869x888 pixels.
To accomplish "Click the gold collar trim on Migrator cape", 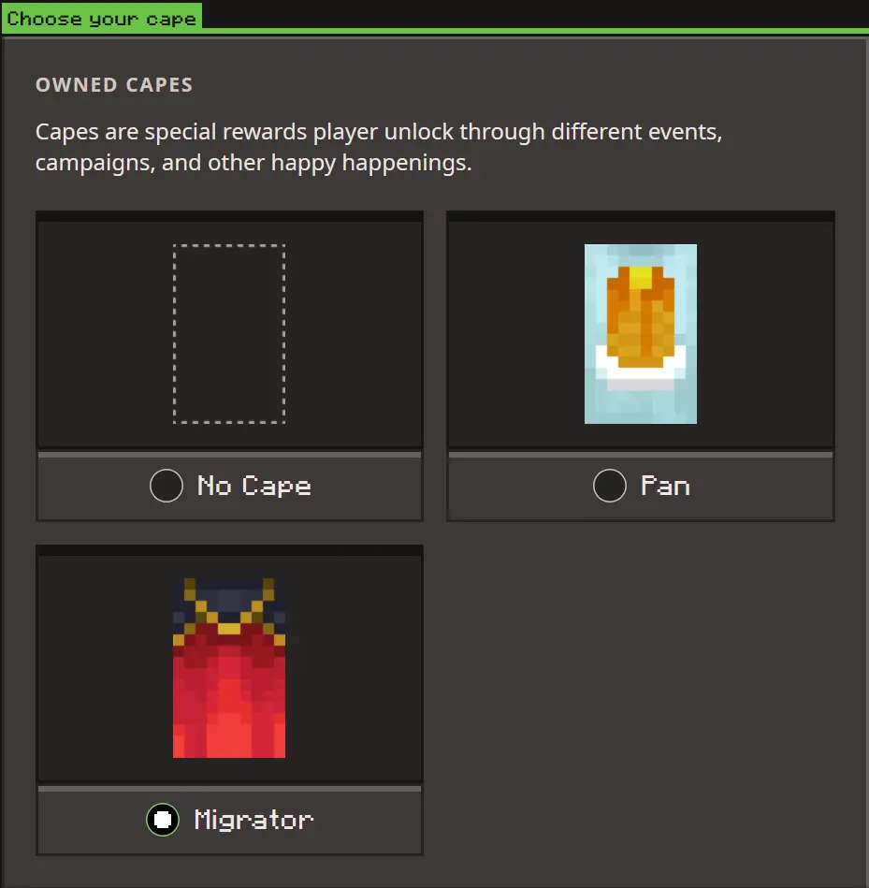I will [229, 628].
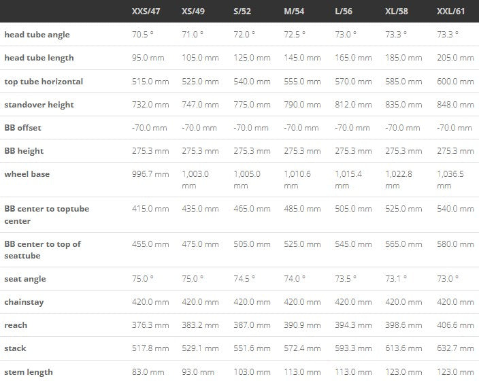Select the "chainstay" row label

(24, 302)
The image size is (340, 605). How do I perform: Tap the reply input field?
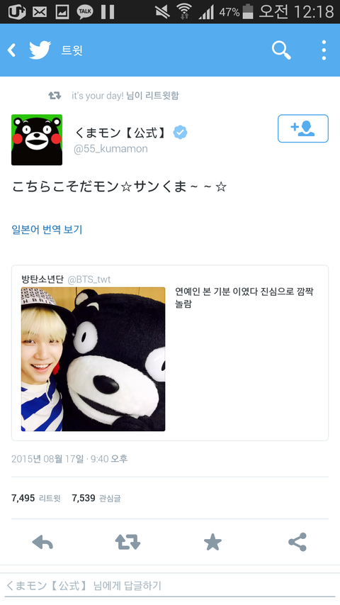tap(170, 586)
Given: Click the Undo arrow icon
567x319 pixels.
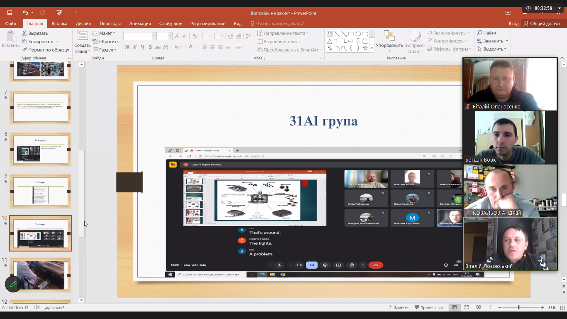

------------------------------------------------

## Description of the task
Starting at the line containing "The image size" and ending at the last of the items, write the lines out again with "reply" swapped for "comment" and nothing else changed. Leave the pictures out.

## Full solution
The image size is (340, 605). How do I perform: Tap the comment input field?
tap(170, 586)
Given: Click the Undo arrow icon
567x319 pixels.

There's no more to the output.